In traditional terms, the rum is a drier style of rum: rich and robust on the palate without some of the sweet, syrupy characteristics one might associate with some Caribbean rums. It mixes brilliantly in cocktails that require a little sweetening because it balances out the dryness without creating a candy cocktail. It had notes of... well, never mind. What mattered was this: our little club couldn't get enough of trying to top each other on one-liners describing this rum. Overall, the rum delivers, without question. It can stand on equal shoulders with some of the most respected rums in the business. Should the rum be submitted to competitions, we feel it will do very well. The harder part is getting honest tasting notes out of people who want to keep talking about the movie star. In short, they were having too much fun drinking the rum to talk about actually rating the rum.
For the sake of due diligence, we followed up the "naked" tasting with rounds of two cocktails, which we'll record here for posterity. The first, was a recommendation from the marketing website called the Ronicane (a take on the traditional Hurricane).Ronicane
- 2 ounces rum
- 2 ounces passion fruit juice
- 1 ounce orange juice
- ½ ounce grenadine
- Squeeze of lime
- Shake, strain into a tall glass full of crushed ice. Top with a squeeze of fresh lime juice and serve with straw. Garnish with slice of blood orange.
The second round of cocktails was an homage to Fernandez's Cuban heritage.Cuban Mojito
- 1 teaspoon powdered sugar
- 2 ounces lime juice
- 4 mint leaves
- 2 ounces rum
- 2 ounces club soda
- Place the mint leaves into a Collins glass and squeeze the juice from a cut lime over it.
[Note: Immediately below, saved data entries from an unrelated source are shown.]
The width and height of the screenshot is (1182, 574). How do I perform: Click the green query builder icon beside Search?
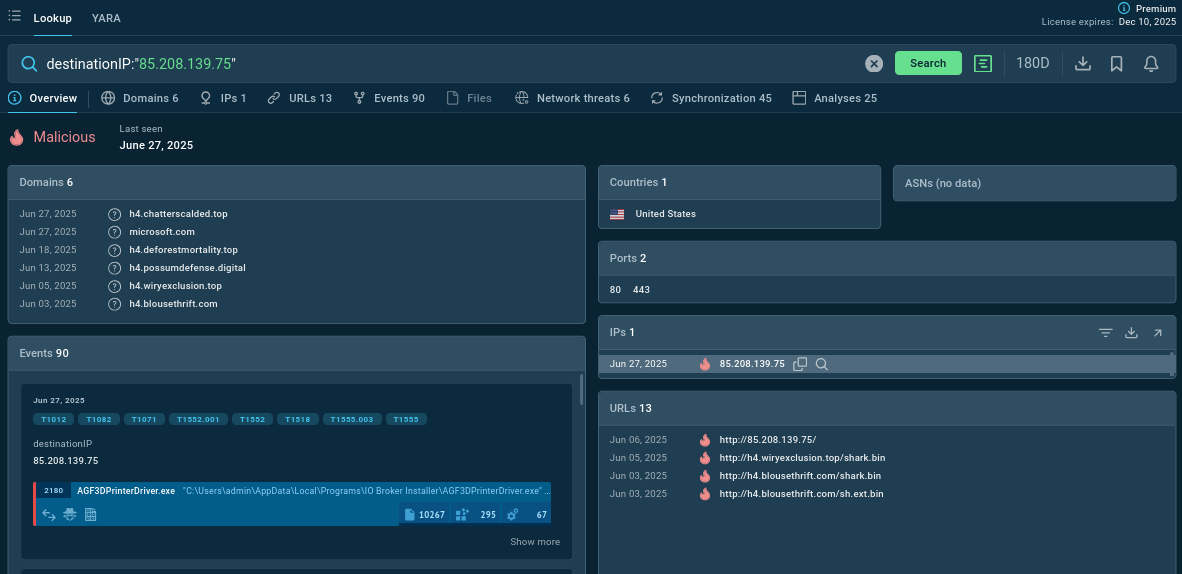click(983, 64)
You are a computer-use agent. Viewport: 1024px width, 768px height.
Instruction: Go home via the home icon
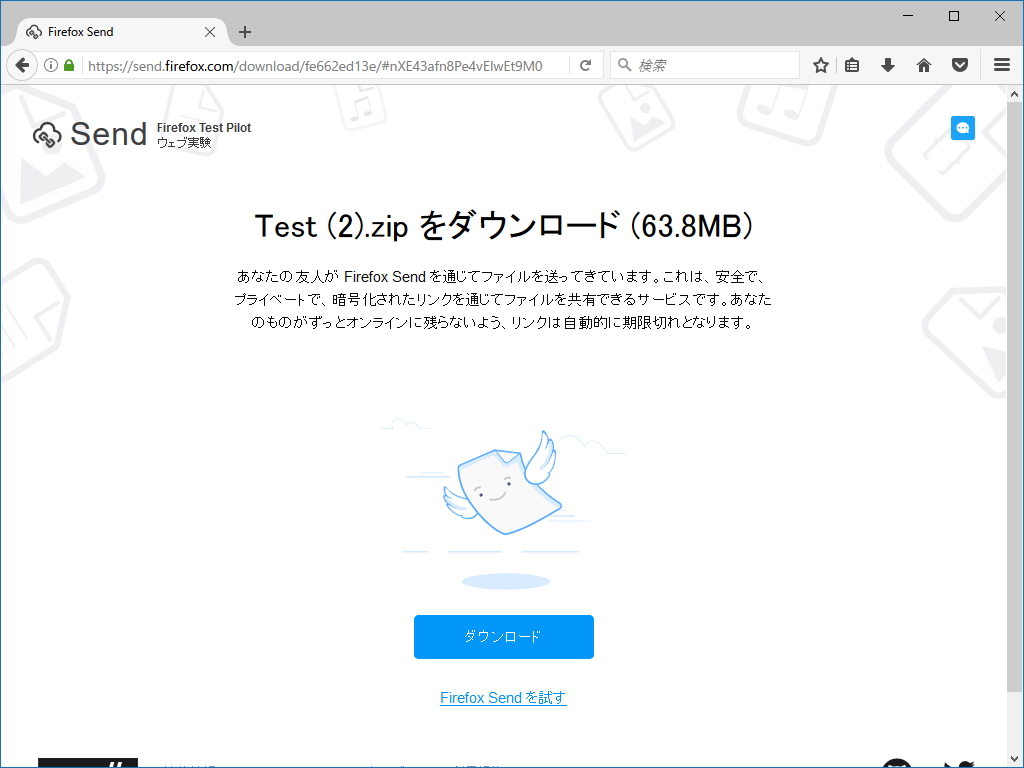(x=923, y=64)
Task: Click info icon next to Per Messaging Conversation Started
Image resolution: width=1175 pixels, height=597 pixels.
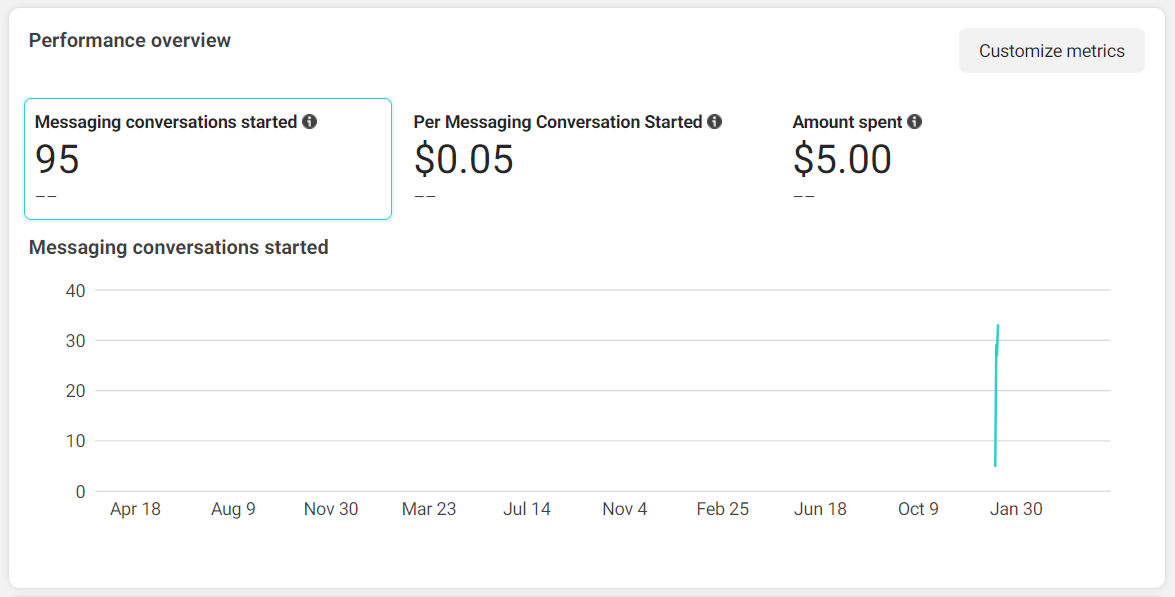Action: point(714,122)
Add the powdered sugar, then gently muddle the mint into the lime juice and sugar. Add ice (preferably crushed) then add the rum and stir, and top off with the club soda.
Fine aged rum is often a wonder in traditional cocktails, adding a depth and robustness to the flavor much the same way aging helps out tequila in a margarita. We compared Ron de Jeremy against the market standard of Bacardi 8, itself a well-regard 8-year aged rum.
So who won? We can't say... for the first time in our tasting history, people were pretty much uninterested in even trying the Bacardi 8. Not because it was bad (it's actually quite good) but because everyone had more fun drinking and talking about Ron de Jeremy. The final summation from the group was, "I want to get a bottle because it's such a showpiece in a home bar!" The Ron de Jeremy was so good that it's vastly superior marketing power carried the day... it was a win by mob acclimation.
In the theater that is an inextricable part of liquor manufacturing, the story can be as important as the craftsmanship. Ancient distilleries can create or become their own story; others weave their stories around exotic ingredients or technologies. It's all designed to appeal to a customer, who himself wants a story to tell to guests as he pours a drink. Ron de Jeremy fills this perfectly. "This is a great rum," one person announced "But I've tasted a lot of great rums. I want this rum! I want this one because I can't wait to show it to people when they come over."
Will this herald a new era of celebrity-driven liquors? Can we expect a "Gin de Jenna" or a "Jenna Jameson Irish Whiskey" in the near future? (Maybe we should go trademark those names right now!) If there were, is that a bad thing? If the liquor is executed well, perhaps not. Getting a customer to buy the rum the first time is marketing; getting the second and third purchase means the spirit itself has to be good and well-crafted. Ron de Jeremy is that perfect balance: a great reason for the first purchase and a quality that guarantees a second and third.